SELECTED TEXT ::
A previously undetected outbreak of Ebola is spreading through parts of central Africa, and the US appears to be doing little to help contain it, following significant reductions in global and domestic public health initiatives.
Outbreak Dynamics and Spread
There is currently no cure or vaccine for the rare Bundibugyo variant of Ebola, which has caused two outbreaks in recent decades. Health leaders and scientists are racing to understand where the virus is spreading and attempt to stop it, but the US is notably absent in these efforts.
There are 482 suspected cases and about 116 deaths reported since April in the Democratic Republic of the Congo (DRC), with two cases and one death in Uganda and potential spread to neighboring South Sudan. The outbreak “might have been going on for a few months”, said Kristian Andersen, a professor of immunology and microbiology at Scripps Research.
Impact of US Policy on Health Infrastructure
In the past year, the US Agency for International Development (USAID) has been dismantled, thousands of staff at US health agencies were laid off, communications stalled, and key scientific research canceled.
Matthew Kavanagh, director of the Center for Global Health Policy and Politics at Georgetown University, noted that the DRC is one of the most vulnerable health systems in the world and was the second-biggest recipient of USAID funding. The US withdrawal of funding with “zero notice” has been “disruptive to the country’s basic activities”, he said.
US foreign assistance to the DRC dropped from $1.4bn in 2024 to $431m in 2025 and only $21m so far this year. Assistance to Uganda dropped from $674m to $377m in 2025 and a negative $1.2m so far in 2026.
Andersen emphasized that global health investments are “pennies compared to what you get in return”. It is far cheaper and easier to prevent and contain outbreaks than it is to respond to them, he said. With the US cutting off the first option, the second scenario will become increasingly common.
The US also announced it would leave the WHO and end $130m in funding, resulting in 2,371 lost jobs at the organization, according to Kavanagh, who described the cuts as a “self-inflicted wound that the administration has really brought on us”. This outbreak and response was “deeply foreseeable when you gut public health surveillance and you gut public health capacity”, he added.
Loss of Health Agency Capacity
Andersen said, “It’s not just that we’re leaving the table, we are completely cutting ourselves out of the conversation.” The CDC has “always been the premier agency” when it comes to country-level leadership and played a key role as a partner “you could turn to”.
Under the second Trump administration, Ebola response teams were suspended, and health centers and medical supplies — particularly central with a virus spread through touch, with supportive care the only treatment — were dramatically cut back. A world-class Ebola lab in Frederick, Maryland, with the National Institutes of Health (NIH) was designed for exactly this scenario. The lab would normally be swinging into action, following up on research indicating monoclonal antibodies and a vaccine might be effective against this strain, possibly testing those treatments and vaccines, performing in-depth sequencing work on the samples shared during the outbreak. But that lab was shuttered last year, with staff laid off abruptly and their work, key for preventing and responding to outbreaks — ended with no notice. The website for the lab is still closed, indicating it has not been revived during this outbreak.

[Collected data]
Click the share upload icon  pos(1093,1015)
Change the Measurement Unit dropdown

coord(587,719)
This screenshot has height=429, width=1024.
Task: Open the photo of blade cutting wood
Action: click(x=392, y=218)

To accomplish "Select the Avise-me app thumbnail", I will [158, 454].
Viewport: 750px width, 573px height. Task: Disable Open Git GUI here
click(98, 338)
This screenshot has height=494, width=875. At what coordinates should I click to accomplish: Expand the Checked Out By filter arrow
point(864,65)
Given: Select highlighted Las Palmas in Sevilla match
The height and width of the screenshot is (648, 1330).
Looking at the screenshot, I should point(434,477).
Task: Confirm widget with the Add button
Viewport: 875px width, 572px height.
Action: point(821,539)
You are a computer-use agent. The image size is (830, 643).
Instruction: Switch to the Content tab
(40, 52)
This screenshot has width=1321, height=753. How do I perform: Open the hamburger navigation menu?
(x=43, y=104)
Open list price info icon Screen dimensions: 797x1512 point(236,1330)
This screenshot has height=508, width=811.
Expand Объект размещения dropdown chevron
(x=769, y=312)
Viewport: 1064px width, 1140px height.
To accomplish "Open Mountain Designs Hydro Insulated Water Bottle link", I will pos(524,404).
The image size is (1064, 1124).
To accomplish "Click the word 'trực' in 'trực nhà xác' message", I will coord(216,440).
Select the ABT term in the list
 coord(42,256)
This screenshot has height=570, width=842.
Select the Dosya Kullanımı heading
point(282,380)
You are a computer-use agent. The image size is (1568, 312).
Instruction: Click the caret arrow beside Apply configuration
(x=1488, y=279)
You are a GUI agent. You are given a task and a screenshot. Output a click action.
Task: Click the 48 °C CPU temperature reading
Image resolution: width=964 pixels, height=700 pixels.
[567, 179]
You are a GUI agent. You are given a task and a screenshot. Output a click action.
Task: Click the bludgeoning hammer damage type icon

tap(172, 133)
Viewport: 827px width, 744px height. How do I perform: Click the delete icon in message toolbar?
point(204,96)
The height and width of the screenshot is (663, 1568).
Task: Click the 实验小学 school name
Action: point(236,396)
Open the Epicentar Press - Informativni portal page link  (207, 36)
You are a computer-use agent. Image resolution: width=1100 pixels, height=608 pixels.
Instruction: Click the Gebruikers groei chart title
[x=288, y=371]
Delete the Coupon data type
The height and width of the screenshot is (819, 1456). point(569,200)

AIM OF THE TASK ::
Where was the shuttered NIH Ebola lab described in the Ebola outbreak article located?

RESPONSE TO THIS TASK ::
Frederick, Maryland.